··· Extracted data

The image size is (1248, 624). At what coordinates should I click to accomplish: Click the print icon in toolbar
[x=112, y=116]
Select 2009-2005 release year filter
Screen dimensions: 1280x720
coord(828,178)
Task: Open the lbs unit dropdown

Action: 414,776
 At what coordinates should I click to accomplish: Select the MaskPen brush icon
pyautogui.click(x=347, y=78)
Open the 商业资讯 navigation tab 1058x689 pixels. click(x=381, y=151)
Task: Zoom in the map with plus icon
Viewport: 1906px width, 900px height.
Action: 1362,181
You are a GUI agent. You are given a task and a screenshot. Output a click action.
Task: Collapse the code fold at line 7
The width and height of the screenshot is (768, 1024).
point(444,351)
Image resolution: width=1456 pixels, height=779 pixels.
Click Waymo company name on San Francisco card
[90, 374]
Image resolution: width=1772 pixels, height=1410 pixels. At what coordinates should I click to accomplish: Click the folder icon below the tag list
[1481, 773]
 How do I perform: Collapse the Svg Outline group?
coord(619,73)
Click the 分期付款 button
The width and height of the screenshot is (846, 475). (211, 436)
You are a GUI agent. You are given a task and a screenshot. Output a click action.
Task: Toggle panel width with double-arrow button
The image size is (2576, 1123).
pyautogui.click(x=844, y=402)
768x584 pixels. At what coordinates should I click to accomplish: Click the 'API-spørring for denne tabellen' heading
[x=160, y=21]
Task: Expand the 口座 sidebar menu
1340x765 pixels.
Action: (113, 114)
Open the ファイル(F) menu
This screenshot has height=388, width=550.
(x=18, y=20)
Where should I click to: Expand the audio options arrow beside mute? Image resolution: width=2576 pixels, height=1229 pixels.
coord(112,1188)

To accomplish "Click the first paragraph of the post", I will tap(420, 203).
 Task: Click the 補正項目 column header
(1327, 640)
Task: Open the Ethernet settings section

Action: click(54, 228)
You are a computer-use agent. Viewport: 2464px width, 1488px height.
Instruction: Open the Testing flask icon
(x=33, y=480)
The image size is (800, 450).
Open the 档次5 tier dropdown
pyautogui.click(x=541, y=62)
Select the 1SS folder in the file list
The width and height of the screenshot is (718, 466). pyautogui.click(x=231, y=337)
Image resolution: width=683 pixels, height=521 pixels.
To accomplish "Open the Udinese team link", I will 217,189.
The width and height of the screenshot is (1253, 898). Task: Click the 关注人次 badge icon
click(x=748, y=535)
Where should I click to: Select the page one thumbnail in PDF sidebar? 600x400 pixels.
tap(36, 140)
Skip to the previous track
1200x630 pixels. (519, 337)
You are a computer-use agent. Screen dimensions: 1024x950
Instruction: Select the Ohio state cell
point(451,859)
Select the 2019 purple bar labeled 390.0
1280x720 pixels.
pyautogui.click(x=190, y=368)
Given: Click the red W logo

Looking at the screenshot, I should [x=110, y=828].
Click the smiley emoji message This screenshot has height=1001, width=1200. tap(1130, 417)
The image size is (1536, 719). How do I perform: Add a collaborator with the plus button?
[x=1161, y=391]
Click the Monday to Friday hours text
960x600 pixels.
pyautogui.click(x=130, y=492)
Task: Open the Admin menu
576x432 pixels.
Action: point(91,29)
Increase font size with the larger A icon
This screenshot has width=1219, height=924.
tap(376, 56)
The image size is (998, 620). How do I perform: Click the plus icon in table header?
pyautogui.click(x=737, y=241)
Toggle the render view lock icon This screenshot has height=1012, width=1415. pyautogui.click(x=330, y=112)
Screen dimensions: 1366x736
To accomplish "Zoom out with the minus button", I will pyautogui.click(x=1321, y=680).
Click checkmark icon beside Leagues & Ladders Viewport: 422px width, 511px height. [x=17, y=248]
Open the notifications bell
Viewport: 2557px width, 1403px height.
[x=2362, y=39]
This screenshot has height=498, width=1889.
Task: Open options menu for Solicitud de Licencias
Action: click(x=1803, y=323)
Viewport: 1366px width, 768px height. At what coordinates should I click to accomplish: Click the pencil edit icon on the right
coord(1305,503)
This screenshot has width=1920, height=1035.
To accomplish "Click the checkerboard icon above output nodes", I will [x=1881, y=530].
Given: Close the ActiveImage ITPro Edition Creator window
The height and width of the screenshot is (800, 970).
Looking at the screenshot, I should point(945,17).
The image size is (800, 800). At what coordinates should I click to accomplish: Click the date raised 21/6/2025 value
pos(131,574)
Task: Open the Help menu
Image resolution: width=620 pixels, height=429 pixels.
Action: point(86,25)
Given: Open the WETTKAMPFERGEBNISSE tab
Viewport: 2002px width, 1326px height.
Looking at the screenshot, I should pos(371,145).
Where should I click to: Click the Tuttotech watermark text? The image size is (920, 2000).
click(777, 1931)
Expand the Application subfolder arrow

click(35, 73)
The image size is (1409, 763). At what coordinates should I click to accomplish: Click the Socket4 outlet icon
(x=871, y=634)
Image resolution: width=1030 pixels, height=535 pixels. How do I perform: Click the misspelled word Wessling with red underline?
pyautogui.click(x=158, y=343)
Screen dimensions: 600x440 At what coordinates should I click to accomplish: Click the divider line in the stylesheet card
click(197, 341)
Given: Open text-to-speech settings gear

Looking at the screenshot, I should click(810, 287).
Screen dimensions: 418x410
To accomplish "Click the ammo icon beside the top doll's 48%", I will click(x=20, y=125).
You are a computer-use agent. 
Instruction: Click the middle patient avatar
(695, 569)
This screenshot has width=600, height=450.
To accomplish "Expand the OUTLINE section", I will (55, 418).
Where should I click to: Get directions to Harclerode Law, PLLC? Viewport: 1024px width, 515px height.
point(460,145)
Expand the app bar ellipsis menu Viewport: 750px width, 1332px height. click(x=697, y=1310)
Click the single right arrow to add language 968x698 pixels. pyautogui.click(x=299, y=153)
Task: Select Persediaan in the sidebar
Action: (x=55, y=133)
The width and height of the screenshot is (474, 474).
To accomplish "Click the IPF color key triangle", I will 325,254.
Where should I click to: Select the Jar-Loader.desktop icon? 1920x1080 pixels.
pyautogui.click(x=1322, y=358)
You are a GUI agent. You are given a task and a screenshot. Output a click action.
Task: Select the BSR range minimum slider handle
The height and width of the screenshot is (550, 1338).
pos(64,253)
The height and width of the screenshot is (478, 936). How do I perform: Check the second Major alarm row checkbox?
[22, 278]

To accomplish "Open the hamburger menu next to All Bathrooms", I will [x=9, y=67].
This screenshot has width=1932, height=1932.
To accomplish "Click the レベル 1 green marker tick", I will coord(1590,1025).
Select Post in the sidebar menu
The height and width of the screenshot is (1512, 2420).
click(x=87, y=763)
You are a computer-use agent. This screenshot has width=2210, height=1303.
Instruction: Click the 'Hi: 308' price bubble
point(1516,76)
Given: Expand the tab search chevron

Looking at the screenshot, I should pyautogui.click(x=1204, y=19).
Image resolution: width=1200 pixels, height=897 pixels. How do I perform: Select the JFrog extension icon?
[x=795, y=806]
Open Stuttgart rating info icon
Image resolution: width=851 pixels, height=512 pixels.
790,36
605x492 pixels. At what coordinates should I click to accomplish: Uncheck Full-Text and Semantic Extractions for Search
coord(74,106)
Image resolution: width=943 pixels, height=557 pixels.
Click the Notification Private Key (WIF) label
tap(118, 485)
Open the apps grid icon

······

* **Exercise instructions**
Return every one of the records above, repeating each line exactly as it appears.

* **Completed task**
The image size is (1248, 624). At what coordinates should I click to accomplish: Click the print icon in toolbar
[x=112, y=116]
Select 2009-2005 release year filter
Screen dimensions: 1280x720
coord(828,178)
Task: Open the lbs unit dropdown

Action: 414,776
 At what coordinates should I click to accomplish: Select the MaskPen brush icon
pyautogui.click(x=347, y=78)
Open the 商业资讯 navigation tab 1058x689 pixels. click(x=381, y=151)
Task: Zoom in the map with plus icon
Viewport: 1906px width, 900px height.
Action: 1362,181
You are a GUI agent. You are given a task and a screenshot. Output a click action.
Task: Collapse the code fold at line 7
The width and height of the screenshot is (768, 1024).
point(444,351)
Image resolution: width=1456 pixels, height=779 pixels.
Click Waymo company name on San Francisco card
[90, 374]
Image resolution: width=1772 pixels, height=1410 pixels. At what coordinates should I click to accomplish: Click the folder icon below the tag list
[1481, 773]
 How do I perform: Collapse the Svg Outline group?
coord(619,73)
Click the 分期付款 button
The width and height of the screenshot is (846, 475). (211, 436)
You are a GUI agent. You are given a task and a screenshot. Output a click action.
Task: Toggle panel width with double-arrow button
The image size is (2576, 1123).
pyautogui.click(x=844, y=402)
768x584 pixels. At what coordinates should I click to accomplish: Click the 'API-spørring for denne tabellen' heading
[x=160, y=21]
Task: Expand the 口座 sidebar menu
1340x765 pixels.
Action: (113, 114)
Open the ファイル(F) menu
This screenshot has height=388, width=550.
(x=18, y=20)
Where should I click to: Expand the audio options arrow beside mute? Image resolution: width=2576 pixels, height=1229 pixels.
coord(112,1188)

To accomplish "Click the first paragraph of the post", I will tap(420, 203).
 Task: Click the 補正項目 column header
(1327, 640)
Task: Open the Ethernet settings section

Action: click(54, 228)
You are a computer-use agent. Viewport: 2464px width, 1488px height.
Instruction: Open the Testing flask icon
(x=33, y=480)
The image size is (800, 450).
Open the 档次5 tier dropdown
pyautogui.click(x=541, y=62)
Select the 1SS folder in the file list
The width and height of the screenshot is (718, 466). pyautogui.click(x=231, y=337)
Image resolution: width=683 pixels, height=521 pixels.
To accomplish "Open the Udinese team link", I will 217,189.
The width and height of the screenshot is (1253, 898). Task: Click the 关注人次 badge icon
click(x=748, y=535)
Where should I click to: Select the page one thumbnail in PDF sidebar? 600x400 pixels.
tap(36, 140)
Skip to the previous track
1200x630 pixels. (519, 337)
You are a computer-use agent. Screen dimensions: 1024x950
Instruction: Select the Ohio state cell
point(451,859)
Select the 2019 purple bar labeled 390.0
1280x720 pixels.
pyautogui.click(x=190, y=368)
Given: Click the red W logo

Looking at the screenshot, I should [x=110, y=828].
Click the smiley emoji message This screenshot has height=1001, width=1200. tap(1130, 417)
The image size is (1536, 719). How do I perform: Add a collaborator with the plus button?
[x=1161, y=391]
Click the Monday to Friday hours text
960x600 pixels.
pyautogui.click(x=130, y=492)
Task: Open the Admin menu
576x432 pixels.
Action: point(91,29)
Increase font size with the larger A icon
This screenshot has width=1219, height=924.
tap(376, 56)
The image size is (998, 620). How do I perform: Click the plus icon in table header?
pyautogui.click(x=737, y=241)
Toggle the render view lock icon This screenshot has height=1012, width=1415. pyautogui.click(x=330, y=112)
Screen dimensions: 1366x736
To accomplish "Zoom out with the minus button", I will pyautogui.click(x=1321, y=680).
Click checkmark icon beside Leagues & Ladders Viewport: 422px width, 511px height. [x=17, y=248]
Open the notifications bell
Viewport: 2557px width, 1403px height.
[x=2362, y=39]
This screenshot has height=498, width=1889.
Task: Open options menu for Solicitud de Licencias
Action: click(x=1803, y=323)
Viewport: 1366px width, 768px height. At what coordinates should I click to accomplish: Click the pencil edit icon on the right
coord(1305,503)
This screenshot has width=1920, height=1035.
To accomplish "Click the checkerboard icon above output nodes", I will [x=1881, y=530].
Given: Close the ActiveImage ITPro Edition Creator window
The height and width of the screenshot is (800, 970).
Looking at the screenshot, I should point(945,17).
The image size is (800, 800). At what coordinates should I click to accomplish: Click the date raised 21/6/2025 value
pos(131,574)
Task: Open the Help menu
Image resolution: width=620 pixels, height=429 pixels.
Action: point(86,25)
Given: Open the WETTKAMPFERGEBNISSE tab
Viewport: 2002px width, 1326px height.
Looking at the screenshot, I should pos(371,145).
Where should I click to: Click the Tuttotech watermark text? The image size is (920, 2000).
click(777, 1931)
Expand the Application subfolder arrow

click(35, 73)
The image size is (1409, 763). At what coordinates should I click to accomplish: Click the Socket4 outlet icon
(x=871, y=634)
Image resolution: width=1030 pixels, height=535 pixels. How do I perform: Click the misspelled word Wessling with red underline?
pyautogui.click(x=158, y=343)
Screen dimensions: 600x440 At what coordinates should I click to accomplish: Click the divider line in the stylesheet card
click(197, 341)
Given: Open text-to-speech settings gear

Looking at the screenshot, I should click(810, 287).
Screen dimensions: 418x410
To accomplish "Click the ammo icon beside the top doll's 48%", I will click(x=20, y=125).
You are a computer-use agent. 
Instruction: Click the middle patient avatar
(695, 569)
This screenshot has width=600, height=450.
To accomplish "Expand the OUTLINE section", I will (55, 418).
Where should I click to: Get directions to Harclerode Law, PLLC? Viewport: 1024px width, 515px height.
point(460,145)
Expand the app bar ellipsis menu Viewport: 750px width, 1332px height. click(x=697, y=1310)
Click the single right arrow to add language 968x698 pixels. pyautogui.click(x=299, y=153)
Task: Select Persediaan in the sidebar
Action: (x=55, y=133)
The width and height of the screenshot is (474, 474).
To accomplish "Click the IPF color key triangle", I will 325,254.
Where should I click to: Select the Jar-Loader.desktop icon? 1920x1080 pixels.
pyautogui.click(x=1322, y=358)
You are a GUI agent. You are given a task and a screenshot. Output a click action.
Task: Select the BSR range minimum slider handle
The height and width of the screenshot is (550, 1338).
pos(64,253)
The height and width of the screenshot is (478, 936). How do I perform: Check the second Major alarm row checkbox?
[22, 278]

To accomplish "Open the hamburger menu next to All Bathrooms", I will [x=9, y=67].
This screenshot has width=1932, height=1932.
To accomplish "Click the レベル 1 green marker tick", I will coord(1590,1025).
Select Post in the sidebar menu
The height and width of the screenshot is (1512, 2420).
click(x=87, y=763)
You are a computer-use agent. This screenshot has width=2210, height=1303.
Instruction: Click the 'Hi: 308' price bubble
point(1516,76)
Given: Expand the tab search chevron

Looking at the screenshot, I should pyautogui.click(x=1204, y=19).
Image resolution: width=1200 pixels, height=897 pixels. How do I perform: Select the JFrog extension icon?
[x=795, y=806]
Open Stuttgart rating info icon
Image resolution: width=851 pixels, height=512 pixels.
790,36
605x492 pixels. At what coordinates should I click to accomplish: Uncheck Full-Text and Semantic Extractions for Search
coord(74,106)
Image resolution: width=943 pixels, height=557 pixels.
Click the Notification Private Key (WIF) label
tap(118, 485)
Open the apps grid icon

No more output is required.